Could you copy the lines below unchanged, beginning at the line that has "Task: Click info" and stopping after the line that has "Action: pyautogui.click(x=825, y=34)"?

◆ Rows for locating described items:
════

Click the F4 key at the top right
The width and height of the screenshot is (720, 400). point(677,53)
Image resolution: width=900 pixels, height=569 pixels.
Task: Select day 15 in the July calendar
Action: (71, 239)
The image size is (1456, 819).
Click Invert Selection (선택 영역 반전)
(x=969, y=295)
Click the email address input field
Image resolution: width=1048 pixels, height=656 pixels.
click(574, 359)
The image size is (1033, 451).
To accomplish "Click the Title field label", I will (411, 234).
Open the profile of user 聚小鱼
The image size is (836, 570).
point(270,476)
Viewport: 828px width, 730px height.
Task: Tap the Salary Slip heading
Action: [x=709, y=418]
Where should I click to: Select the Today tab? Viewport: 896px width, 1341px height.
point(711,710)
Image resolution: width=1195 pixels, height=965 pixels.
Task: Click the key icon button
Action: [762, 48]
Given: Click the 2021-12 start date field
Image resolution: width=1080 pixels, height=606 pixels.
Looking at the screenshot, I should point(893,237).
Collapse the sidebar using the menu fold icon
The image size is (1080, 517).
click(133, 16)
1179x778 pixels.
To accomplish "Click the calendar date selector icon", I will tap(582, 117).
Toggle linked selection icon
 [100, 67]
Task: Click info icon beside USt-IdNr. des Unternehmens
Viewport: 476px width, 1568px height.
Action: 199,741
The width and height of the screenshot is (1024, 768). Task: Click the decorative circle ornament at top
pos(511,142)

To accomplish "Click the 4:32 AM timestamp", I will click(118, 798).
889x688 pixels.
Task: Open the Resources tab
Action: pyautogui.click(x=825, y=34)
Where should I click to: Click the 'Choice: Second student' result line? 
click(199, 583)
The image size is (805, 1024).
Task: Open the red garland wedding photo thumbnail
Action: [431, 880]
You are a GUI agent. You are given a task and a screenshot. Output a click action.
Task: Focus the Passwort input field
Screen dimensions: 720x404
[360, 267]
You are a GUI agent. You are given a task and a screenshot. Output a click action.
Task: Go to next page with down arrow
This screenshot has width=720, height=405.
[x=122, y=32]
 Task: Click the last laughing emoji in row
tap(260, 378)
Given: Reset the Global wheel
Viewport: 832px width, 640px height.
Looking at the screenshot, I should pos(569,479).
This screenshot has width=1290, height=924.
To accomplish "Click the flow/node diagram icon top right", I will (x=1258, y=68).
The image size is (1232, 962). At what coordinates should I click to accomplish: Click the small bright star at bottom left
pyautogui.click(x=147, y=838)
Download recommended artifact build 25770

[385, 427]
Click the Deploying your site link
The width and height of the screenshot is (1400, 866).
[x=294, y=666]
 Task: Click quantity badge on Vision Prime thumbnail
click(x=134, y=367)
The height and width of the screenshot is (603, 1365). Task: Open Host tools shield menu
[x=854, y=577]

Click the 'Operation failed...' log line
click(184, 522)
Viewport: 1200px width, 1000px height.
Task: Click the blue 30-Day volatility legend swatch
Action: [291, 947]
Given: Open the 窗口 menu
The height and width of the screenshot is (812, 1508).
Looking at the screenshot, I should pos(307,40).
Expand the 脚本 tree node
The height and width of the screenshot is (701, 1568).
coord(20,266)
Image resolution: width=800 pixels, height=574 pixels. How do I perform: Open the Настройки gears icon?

════

◆ The completed task:
Task: Click info icon beside USt-IdNr. des Unternehmens
Viewport: 476px width, 1568px height.
Action: 199,741
The width and height of the screenshot is (1024, 768). Task: Click the decorative circle ornament at top
pos(511,142)

To accomplish "Click the 4:32 AM timestamp", I will click(118, 798).
889x688 pixels.
Task: Open the Resources tab
Action: pyautogui.click(x=825, y=34)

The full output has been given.